**WORK INSTRUCTION**
None of the images should appear in your copy. Transcribe the data in full.

**PROVIDED RECORDS**
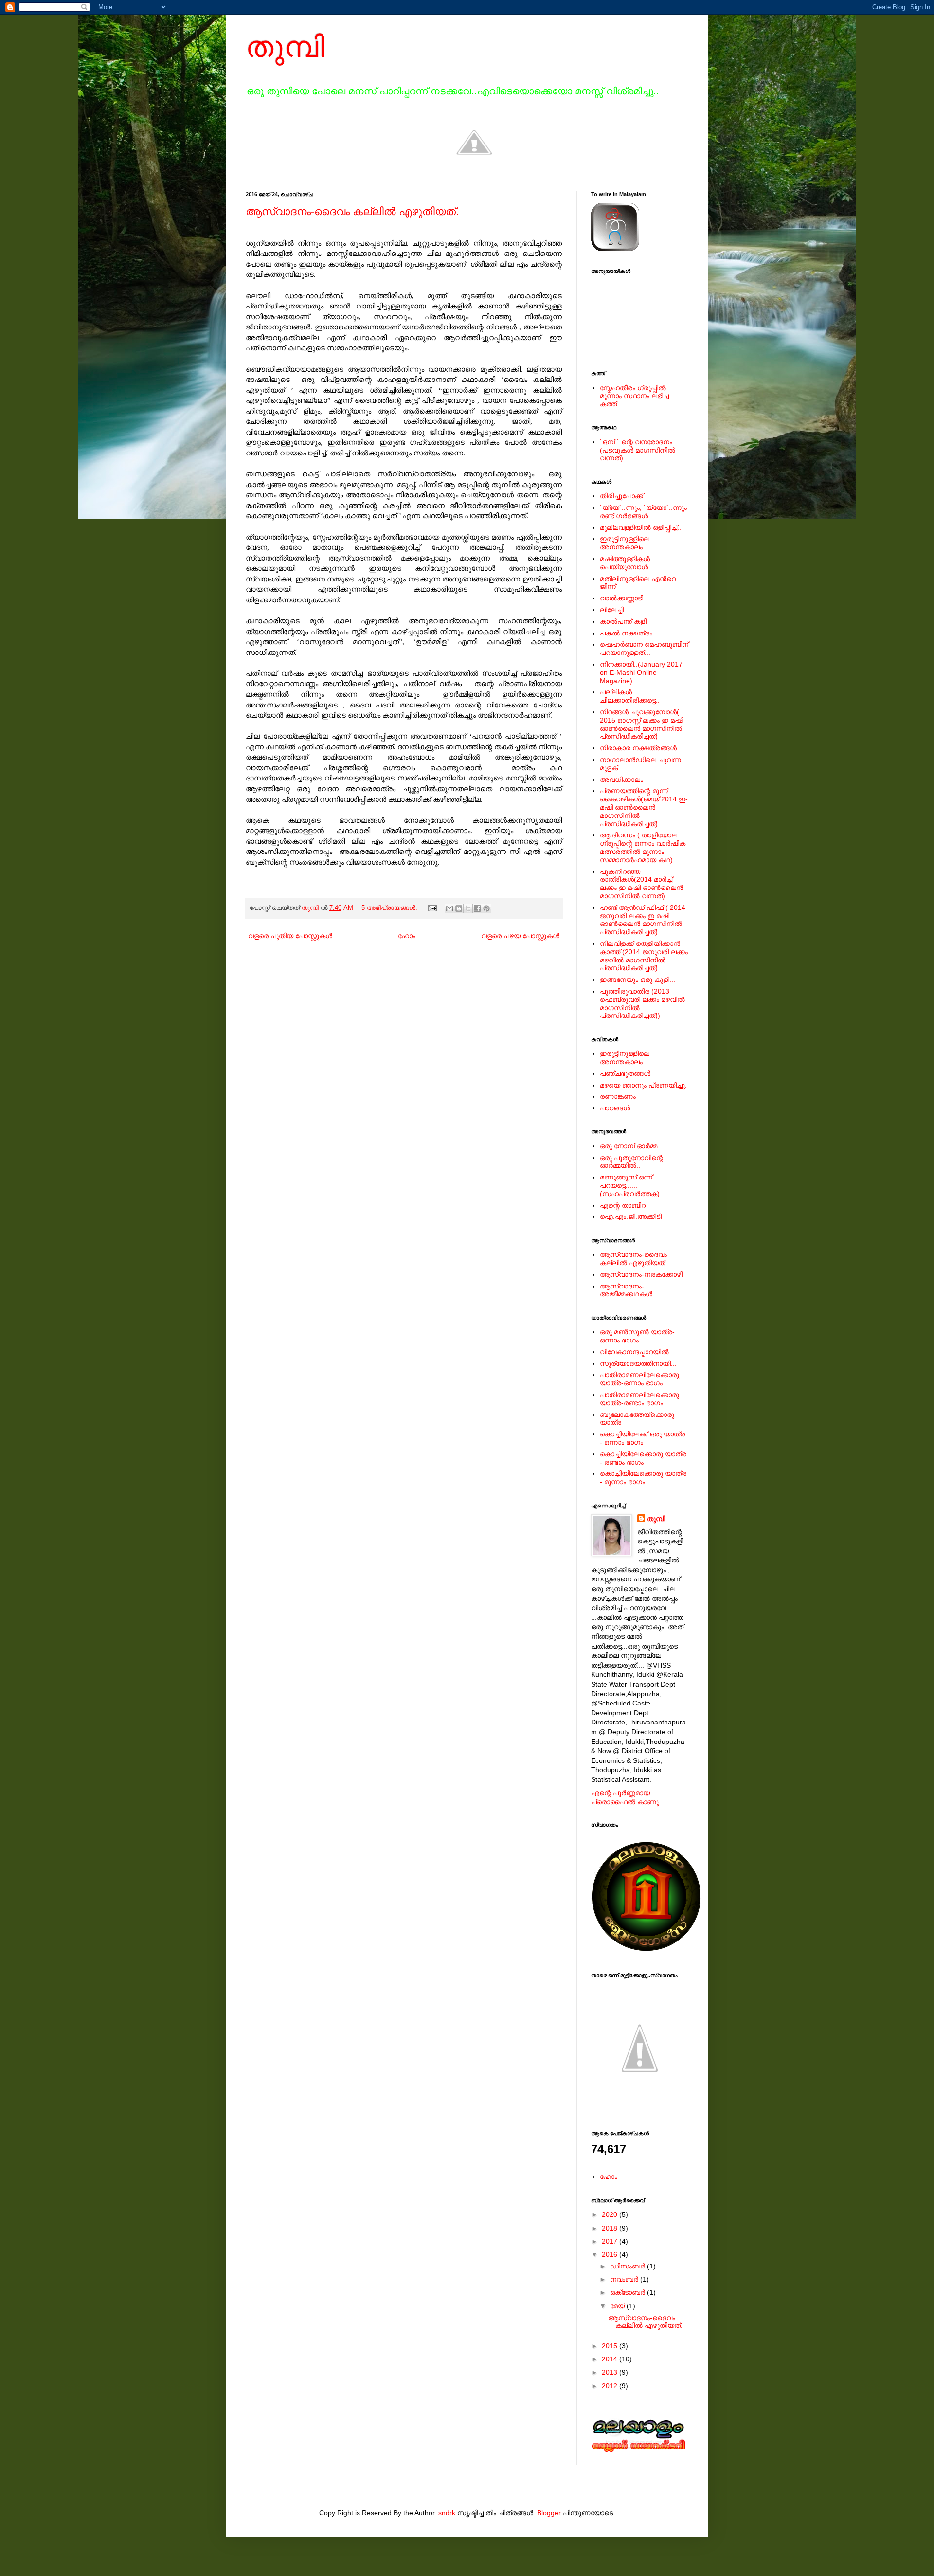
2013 (610, 2372)
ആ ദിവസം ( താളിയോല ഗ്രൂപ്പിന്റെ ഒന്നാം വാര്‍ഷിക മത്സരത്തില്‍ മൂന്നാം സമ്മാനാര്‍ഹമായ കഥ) (642, 847)
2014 (610, 2359)
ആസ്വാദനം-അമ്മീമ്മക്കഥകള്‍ (626, 1290)
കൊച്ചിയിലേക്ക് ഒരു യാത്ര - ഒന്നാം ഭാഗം (642, 1438)
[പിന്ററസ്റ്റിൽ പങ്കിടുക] (486, 908)
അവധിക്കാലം (621, 779)
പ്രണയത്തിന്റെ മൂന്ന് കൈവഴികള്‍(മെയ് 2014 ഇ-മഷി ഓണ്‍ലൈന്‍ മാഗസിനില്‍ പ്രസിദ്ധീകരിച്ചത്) (644, 807)
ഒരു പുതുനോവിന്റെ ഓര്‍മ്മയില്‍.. (631, 1162)
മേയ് (618, 2306)
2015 (610, 2346)
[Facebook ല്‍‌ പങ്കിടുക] (477, 908)
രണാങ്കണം (618, 1096)
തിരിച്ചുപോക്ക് (621, 496)
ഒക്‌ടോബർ (628, 2292)
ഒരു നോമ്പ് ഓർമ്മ (628, 1146)
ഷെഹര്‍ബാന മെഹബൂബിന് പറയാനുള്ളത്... (644, 648)
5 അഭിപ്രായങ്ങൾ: (390, 908)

**RESPONSE AREA**
2013 (610, 2372)
ആ ദിവസം ( താളിയോല ഗ്രൂപ്പിന്റെ ഒന്നാം വാര്‍ഷിക മത്സരത്തില്‍ മൂന്നാം സമ്മാനാര്‍ഹമായ കഥ) (642, 847)
2014 (610, 2359)
ആസ്വാദനം-അമ്മീമ്മക്കഥകള്‍ (626, 1290)
കൊച്ചിയിലേക്ക് ഒരു യാത്ര - ഒന്നാം ഭാഗം (642, 1438)
[പിന്ററസ്റ്റിൽ പങ്കിടുക] (486, 908)
അവധിക്കാലം (621, 779)
പ്രണയത്തിന്റെ മൂന്ന് കൈവഴികള്‍(മെയ് 2014 ഇ-മഷി ഓണ്‍ലൈന്‍ മാഗസിനില്‍ പ്രസിദ്ധീകരിച്ചത്) (644, 807)
ഒരു പുതുനോവിന്റെ ഓര്‍മ്മയില്‍.. (631, 1162)
മേയ് (618, 2306)
2015 (610, 2346)
[Facebook ല്‍‌ പങ്കിടുക] (477, 908)
രണാങ്കണം (618, 1096)
തിരിച്ചുപോക്ക് (621, 496)
ഒക്‌ടോബർ (628, 2292)
ഒരു നോമ്പ് ഓർമ്മ (628, 1146)
ഷെഹര്‍ബാന മെഹബൂബിന് പറയാനുള്ളത്... (644, 648)
5 അഭിപ്രായങ്ങൾ: (390, 908)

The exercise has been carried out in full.